Message Routing
The Internet Computer blockchain enables users to send messages to canister smart contracts and canisters to send messages between themselves. For scalability, the Internet Computer is composed of many subnet blockchains and the Internet Computer's Network Nervous System can add new subnets as required. The message routing component routes messages to and from canisters across all of the Internet Computer's subnet blockchains and ensures that new subnets can be added seamlessly.
Message routing is the lower of the two upper layers of the protocol stack. It implements functionality that is crucial for the operation of the IC. Its responsibilities can be roughly grouped as follows:
- Induction of messages received in blocks from consensus;
- Invocation of the execution layer after successful induction;
- Routing of inter-canister messages resulting from execution within and between subnets;
- Certification of the state of the subnet;
- Synchronization of the state of the subnet to newly joining and fallen behind nodes.
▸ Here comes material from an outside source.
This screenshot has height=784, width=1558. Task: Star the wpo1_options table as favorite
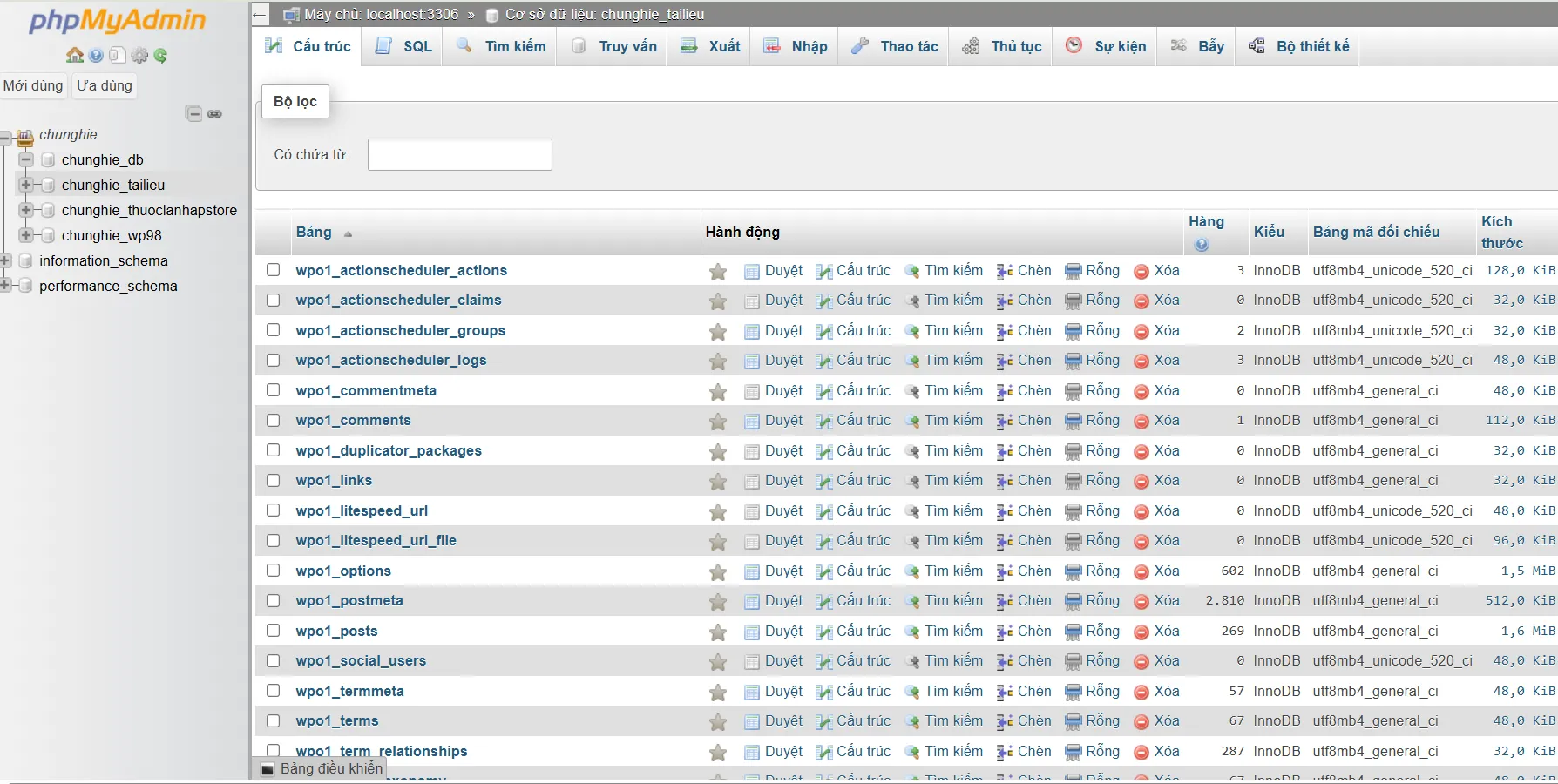coord(718,572)
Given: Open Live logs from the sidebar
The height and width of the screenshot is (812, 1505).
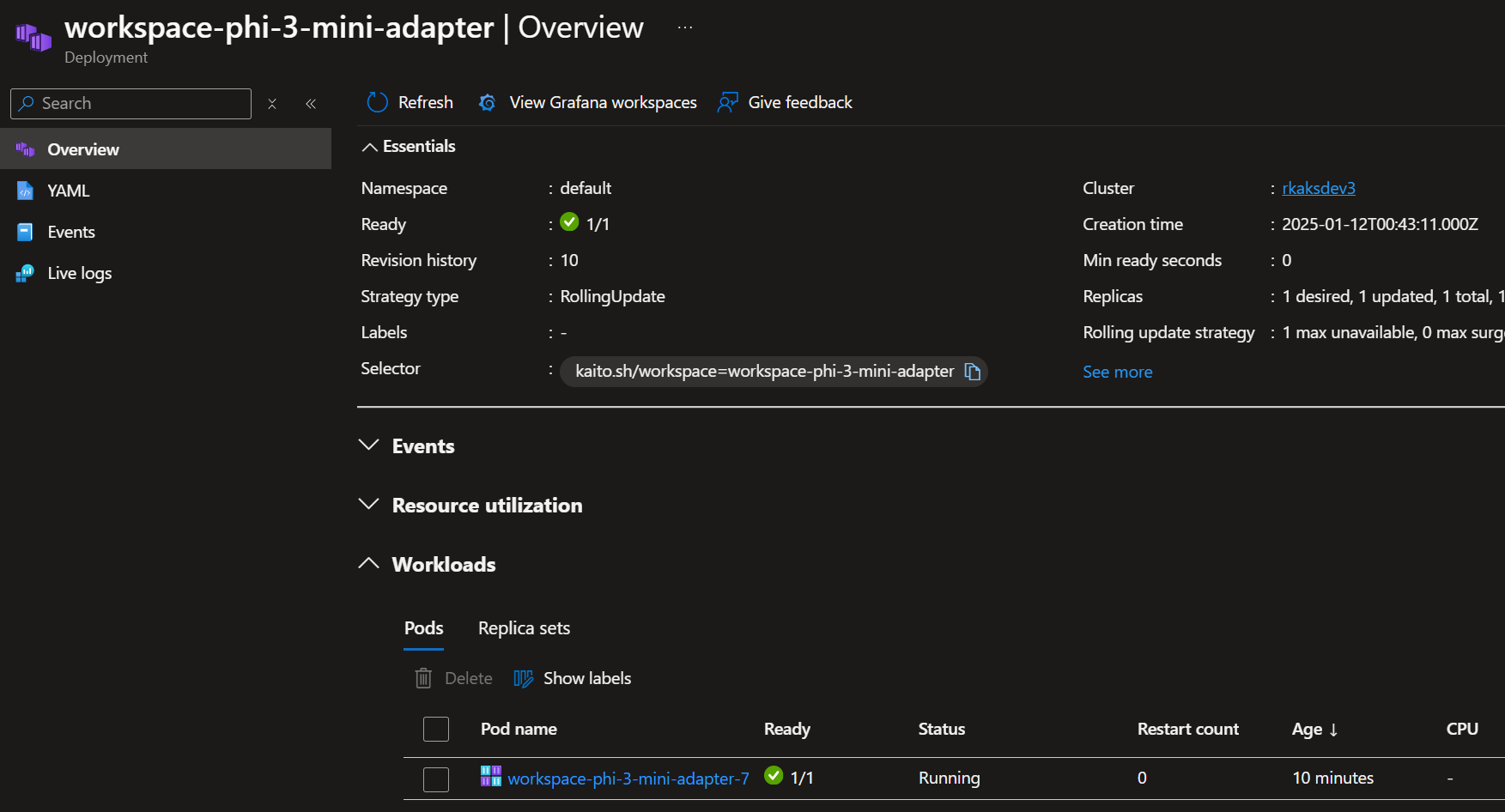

Note that, although the layer derives its name from the functionality of routing messages, all the functionality listed above is equally important for the IC. Particularly, state certification and synchronization are heavily used in chain-evolution technology to enable resumption of nodes.
Message Processing
Whenever consensus produces a finalized block of messages, that is, a block that has been considered correct (notarized) and finalized by at least two thirds of the subnet's nodes, this block is handed over to message routing. This marks the transition between the lower and upper half of the protocol stack: The lower two layers are responsible for agreeing, in each round, among all nodes in the subnet on a block of messages to be executed. This block is then handed over to the upper layers for deterministic processing, which, more concretely, means passing it over to message routing which takes over the further orchestration of deterministic processing.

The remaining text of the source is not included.